Many of you may know how to remove wax from candles, but just in case here are the simple steps for having a brand new container for "free." 

  • Burn the candle until there is no longer any wax - best part of the process. 
  • Place the container in the freezer for a day or two. 
  • Remove the container and scrape out the wax. I typically use a butter knife, but be careful with glass jars so you don't break the glass. (this hasn't happened to me yet...) 
  • Place the jar in the dishwasher on the top rack to be cleaned. 

Above is my collection of make-up brushes and a set of small perfumes that I use on a daily basis that I like to keep readily available. I also think the touch of color add a little something to the bathroom. Sadly, while I was taking photos for the blog, one of my mercury glass containers (the one with the brushes) shattered across the bathroom floor. However, I had a few back-ups to choose from going with a clear, texture glass. On a side note - our bathroom isn't that big, and we have to be as creative as possible when it comes to storage. Right now it is a bit generic, but it is on my list of rooms to freshen sometime in 2017.

Data shown

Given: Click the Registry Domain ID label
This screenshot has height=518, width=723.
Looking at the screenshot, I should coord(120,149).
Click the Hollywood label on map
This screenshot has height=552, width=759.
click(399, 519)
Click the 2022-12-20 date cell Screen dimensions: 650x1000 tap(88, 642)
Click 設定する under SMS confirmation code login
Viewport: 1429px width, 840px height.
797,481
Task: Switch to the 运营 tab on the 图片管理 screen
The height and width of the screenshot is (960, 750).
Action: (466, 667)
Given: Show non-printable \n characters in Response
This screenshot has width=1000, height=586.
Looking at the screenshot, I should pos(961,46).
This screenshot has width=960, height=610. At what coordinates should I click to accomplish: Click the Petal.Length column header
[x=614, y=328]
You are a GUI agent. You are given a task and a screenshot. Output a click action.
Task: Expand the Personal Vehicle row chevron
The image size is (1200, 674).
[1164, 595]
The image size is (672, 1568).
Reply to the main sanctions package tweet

Task 1
In the post on reusing candle containers, swap "wax" for "paraffin" and write out the passage from "Many of you" up to and including "of the process.".
Task 2
Write the next part of the post on reusing candle containers, picking up after its last sentence.

Answer 1
Many of you may know how to remove paraffin from candles, but just in case here are the simple steps for having a brand new container for "free." 

  • Burn the candle until there is no longer any paraffin - best part of the process.

Answer 2
The brass container above was a refresh as well. Our old toothbrush holder was one I made, and it had seen some better days. You can find the how to here. Keep in mind when searching for a toothbrush holder - go with a solid container and one that will actually fit your toothbrush and maybe a razor. Just because it is utilitarian doesn't mean it has to be ugly! 

Above you can see a few simple examples of what I have done. The homemade candle from Candle Lab is great because it is tall, dark and works great for taller items like paint brushes. I used this candle up pretty quickly - it just smelled so good. I may even go back and make another one... The blue and white container is from Thailand honeymoon and really is just beautiful alone. Currently, I have it sitting in the guest room which would be great to have hold small samples or ear plugs for guests. It really does shine on its own though. The last container is a textured mercury candle holder that I used as a vase for my wedding tables. I used all sorts of containers in the white, gold and clear combinations for multiple small arrangements on the tables. 

Containers can be used for anything really! As you can see, I use them for all sorts of things: make-up brushes, perfume collections, paint brushes and even as vases for my wedding. Just remember next time you find yourself purchasing a candle, it isn't just about the scent you are purchasing, but about the container too! What do you do with empty containers - do you toss them out, or do you have a collection as well?

Happy Shopping!  

-a.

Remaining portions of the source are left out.